_TASK DIRECTIONS_. Return each entry exactly, omitting nothing.

[Stored entries]
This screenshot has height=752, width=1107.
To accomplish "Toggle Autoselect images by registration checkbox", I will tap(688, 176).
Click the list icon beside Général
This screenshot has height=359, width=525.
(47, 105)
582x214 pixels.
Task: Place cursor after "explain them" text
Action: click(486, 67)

_SOLUTION TO THE PROBLEM_.
This screenshot has height=752, width=1107.
To accomplish "Toggle Autoselect images by registration checkbox", I will tap(688, 176).
Click the list icon beside Général
This screenshot has height=359, width=525.
(47, 105)
582x214 pixels.
Task: Place cursor after "explain them" text
Action: click(486, 67)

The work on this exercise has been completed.